Logement social : le plan de relance est là  mais où sont les terrains ?

Le problème est persistant dans des villes comme Casablanca et Rabat.
Le foncier public est conditionné par l’engagement dans les programmes de logements à  140 000 DH.
Le foncier privé se fait rare dans l’attente des plans d’aménagement de plusieurs villes.

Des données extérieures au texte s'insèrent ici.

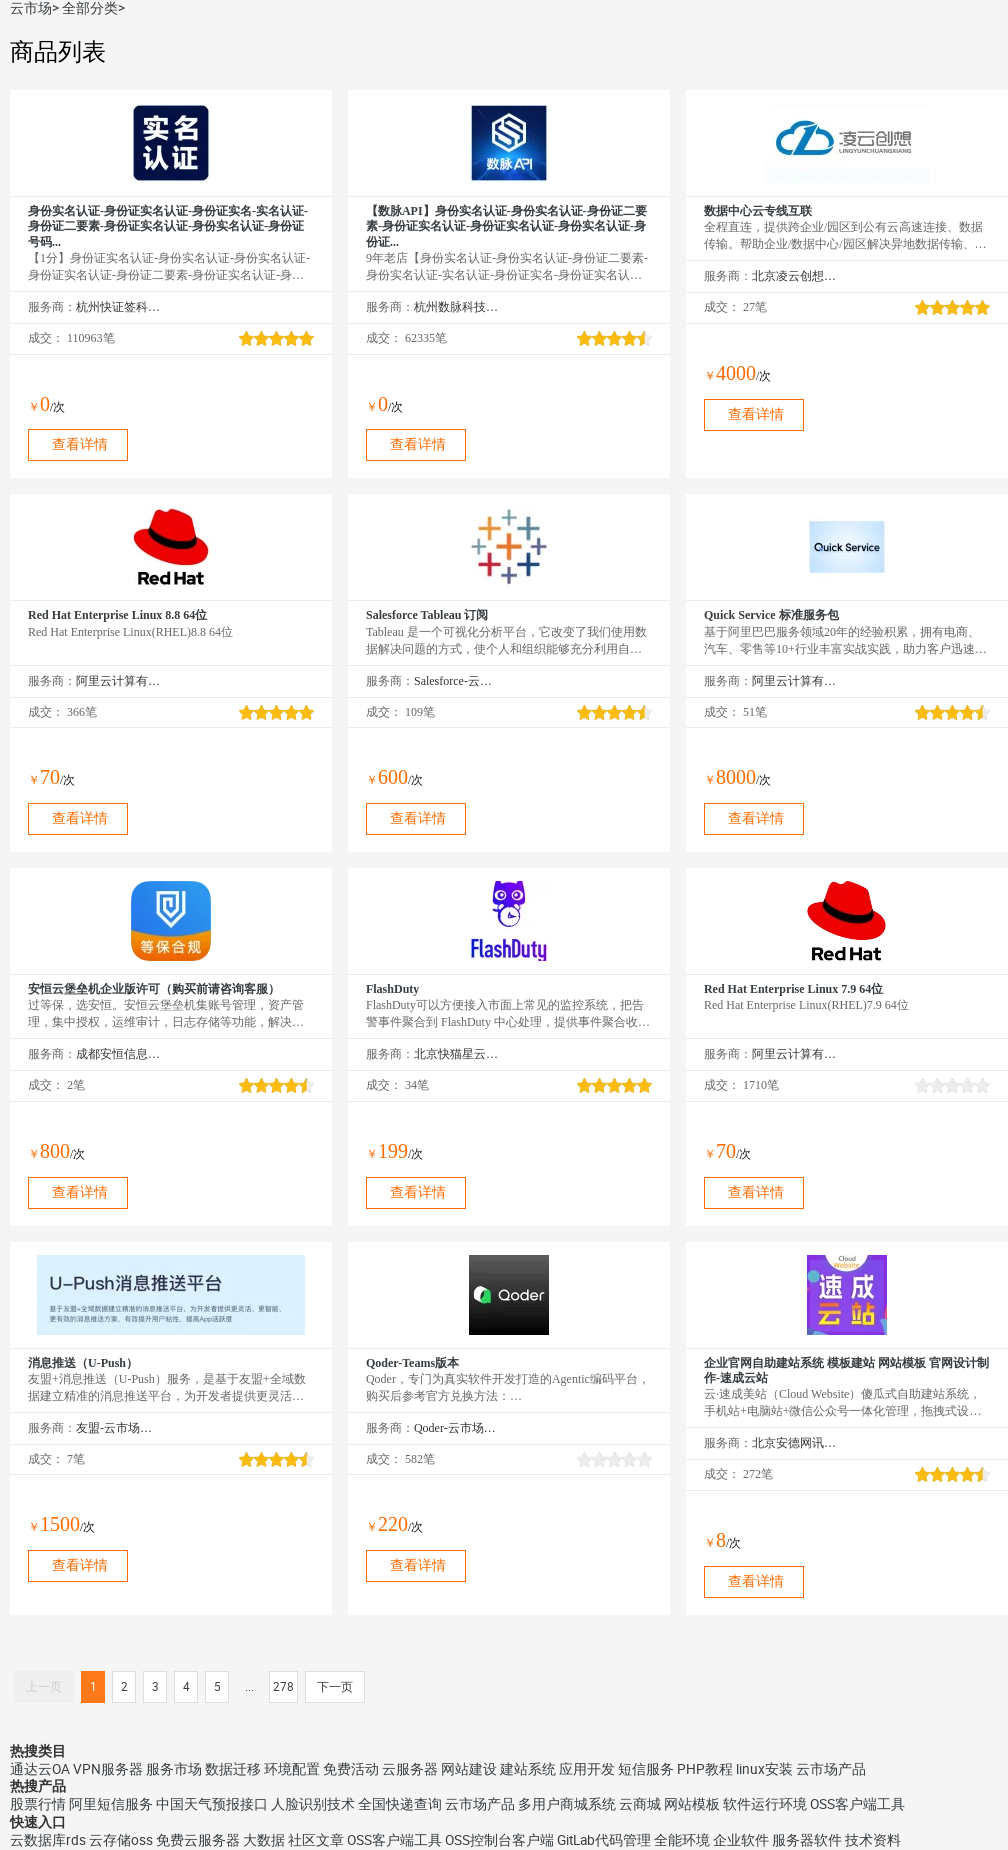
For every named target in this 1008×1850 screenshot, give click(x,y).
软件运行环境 (765, 1804)
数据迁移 (233, 1769)
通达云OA (40, 1769)
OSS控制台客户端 (499, 1840)
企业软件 (741, 1840)
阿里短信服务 (111, 1804)
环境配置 (292, 1769)
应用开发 (587, 1769)
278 (283, 1687)
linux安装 (764, 1769)
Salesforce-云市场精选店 (456, 681)
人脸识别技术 (313, 1804)
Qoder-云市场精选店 (456, 1428)
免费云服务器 (198, 1840)
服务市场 (174, 1769)
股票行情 (38, 1804)
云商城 (640, 1804)
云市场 (31, 8)
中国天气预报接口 (212, 1804)
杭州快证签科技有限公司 (118, 307)
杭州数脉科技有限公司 (456, 307)
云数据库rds (48, 1840)
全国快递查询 (400, 1804)
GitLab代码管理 (604, 1840)
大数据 (264, 1840)
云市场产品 (831, 1769)
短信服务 (646, 1769)
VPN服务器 (108, 1769)
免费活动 (351, 1769)
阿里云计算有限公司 (118, 681)
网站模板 (692, 1804)
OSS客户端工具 (857, 1804)
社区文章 (316, 1840)
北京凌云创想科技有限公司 (794, 276)
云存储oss (121, 1840)
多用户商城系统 (567, 1804)
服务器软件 (807, 1840)
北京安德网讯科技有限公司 (794, 1443)
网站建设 (469, 1769)
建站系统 (528, 1769)
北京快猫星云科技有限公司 (456, 1054)
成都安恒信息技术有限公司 (118, 1054)
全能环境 (682, 1840)
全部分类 (90, 8)
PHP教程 (705, 1769)
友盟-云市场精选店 (118, 1428)
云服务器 (410, 1769)
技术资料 (873, 1840)
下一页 (335, 1687)
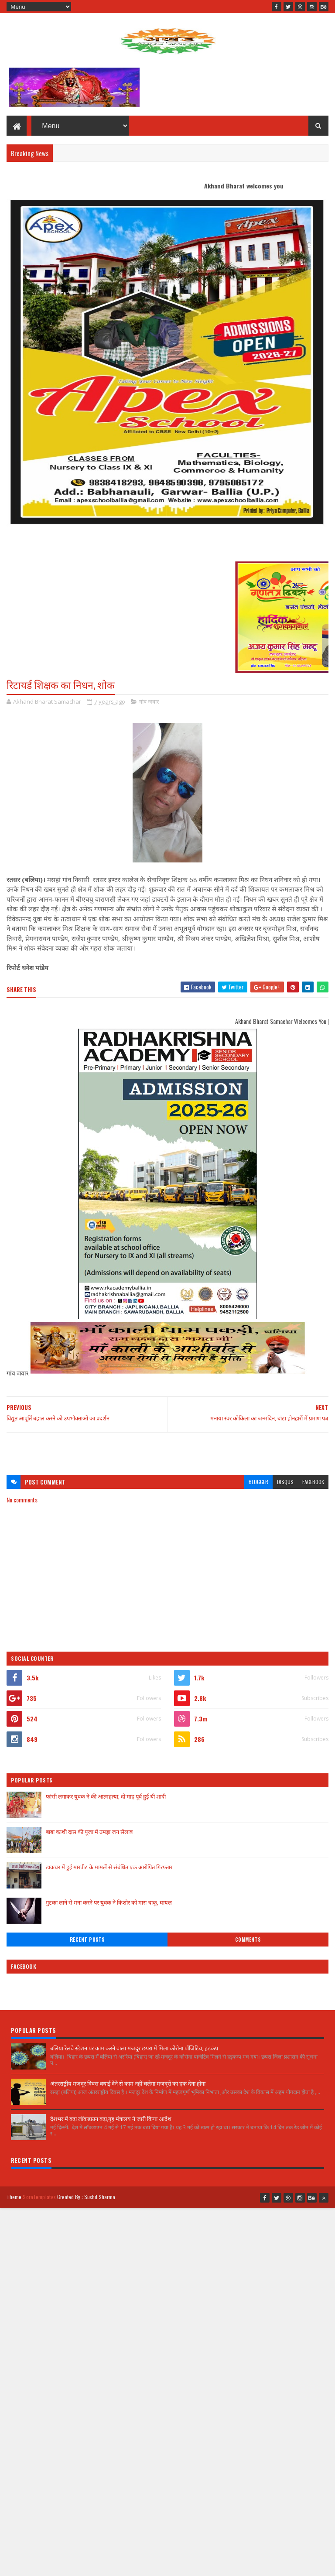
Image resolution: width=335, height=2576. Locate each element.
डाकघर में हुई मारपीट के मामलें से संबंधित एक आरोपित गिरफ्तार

A dopté à l’unanimité le 10 décembre dernier par la commission des finances de la Chambre des conseillers, validé dans sa nouvelle mouture par les représentants et paru dans la Loi de finances 2010, le plan de relance du logement social, s’il satisfait largement les professionnels du bâtiment, n’en souffre pas moins d’une contrainte jugée sérieuse, celle du foncier. La rareté du terrain constructible se pose avec acuité dans certaines villes comme Casablanca et Rabat, qui expriment pourtant les demandes les plus fortes en logements à bas prix. «Le succès du plan de relance dépend de la possibilité de mobiliser du foncier privé mais surtout public appartenant à des administrations telles que les ministères de l’intérieur, de l’équipement ou la direction des domaines», s’inquiète Youssef Iben Mansour, président de la Fédération nationale des promoteurs immobiliers (FNPI). De plus, cette mobilisation du foncier public et privé doit aussi être accompagnée d’une large couverture des villes du Royaume par des documents d’urbanisme en vigueur. «Les autorités locales de certaines villes comme Casablanca doivent absolument adopter les plans d’aménagement parce que ces derniers constituent la clé de voûte du plan de relance», explique-t-il. Il est à rappeler, par exemple, que depuis 2003, Casablanca vit sous le système des dérogations et que ses plans d’aménagement ne verront le jour dans leur intégralité que d’ici fin 2010.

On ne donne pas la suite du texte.